RESOURCE-EFFICIENT MEALS
Resource efficiency and profitability need to increase in restaurants and catering. The meal sector is growing rapidly and needs to increase its use of new technology, including automation and digitalisation. Processes and logistics in the meal sector value chain – from purchasing to preparing and serving as well as food waste control – must be optimised. This includes more efficient use of energy, water, and other inputs. The meal sector is labour intensive and labour planning and organisation therefore need to be optimised.
REDUCED FOOD WASTE
Food waste costs huge amounts of money and has a very negative impact on the environment. Reduced food waste at all stages of the chain is thus required. The time between production and disposal with retained quality must be extended. This involves designing strategies to manage variation in ingredients and developing smart and efficient logistics chains. Production must be steered towards becoming more demand-driven while increasing awareness of the needs for reduced food waste at all stages of the food chain. The food waste that still occurs must be handled with care to utilise the resources required in the process.
MORE PLUS, LESS MINUS
Increasing resource efficiency requires both reduced negative and increased positive environmental impact. This involves viewing environmental impact from a system point-of-view to avoid sub-optimisation of individual aspects and establishing a common target image of the food supply chain’s environmental impact and what characterises a sustainable food system. Biodiversity must be ensured, and environmentally hazardous emissions must decrease while production increases. There is also a need to make it easier for consumers to make sustainable decisions in their choice of foods.
INCREASED CIRCULARITY
With reduced food waste and improved resource householding comes increased circularity across the food sector. This means better utilisation of by- and residual products to create value. This applies especially to primary production – mainly fruits and greens – and to packaging, where today’s recycling system is approaching its maximum level. Householding with important plant nutrients needs to be improved. One way to achieve this is to develop fully or partially closed circular systems for food production.
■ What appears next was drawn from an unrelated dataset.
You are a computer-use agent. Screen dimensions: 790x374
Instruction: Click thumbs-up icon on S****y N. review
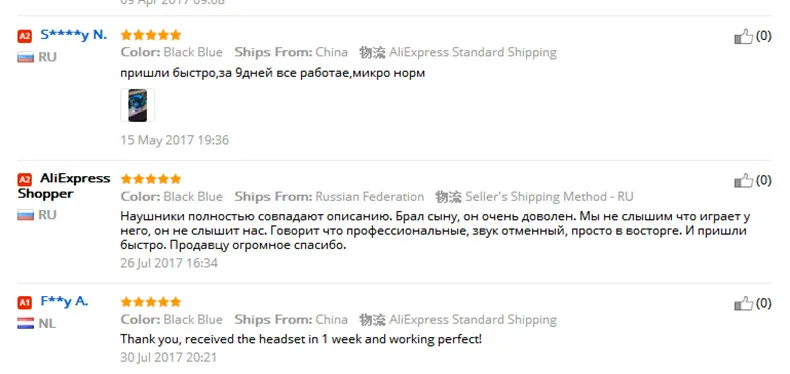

It is also important to design a regulatory framework that enables increased circularity.
INCREASED RESILIENCE
An important aspect of a sustainable food system is trust in the system even in a time of crisis. Resilience therefore needs to increase through a well-functioning system even in a crisis. Supply capacity in the event of a crisis must be ensured through secure supply of raw ingredients, production capacity, and logistics. Climate change also makes it necessary to advance and adapt primary production. Adapting includes the development of diverse farming that creates conditions for resilience. For good supply capacity in the event of a crisis, the entire food system must be developed into a flexible and robust value chain.
CASE
Absolut track of resources
All the wheat used to make Absolut Vodka is grown in the Province of Skåne with careful documentation and monitoring of cultivation efforts and measures. Among other things, Pernod Ricard Sweden works with the Swedish University of Agricultural Sciences to design a resource-efficient farming technique that involves, for example, crop sequencing and soil health. By-products from the process in the form of gluten, water-soluble proteins and distiller grains are utilised. Gluten is used in the baking industry and other proteins are used in feed or, in smaller quantities, in foods. The distiller grains go back into farming as feed and although they do not go to the exact farms that grew the crop, it is still a regional cycle.
Today, 90 percent of the energy used in production comes from green energy, heat recovery, or district heating. Over the past ten years, carbon dioxide emissions have been reduced by 80 percent.
Last year, in order to inspire the company’s customers to recycle the well-known – iconic – bottle, a limited edition was launched in bottles that consisted of at least 41 percent recycled glass.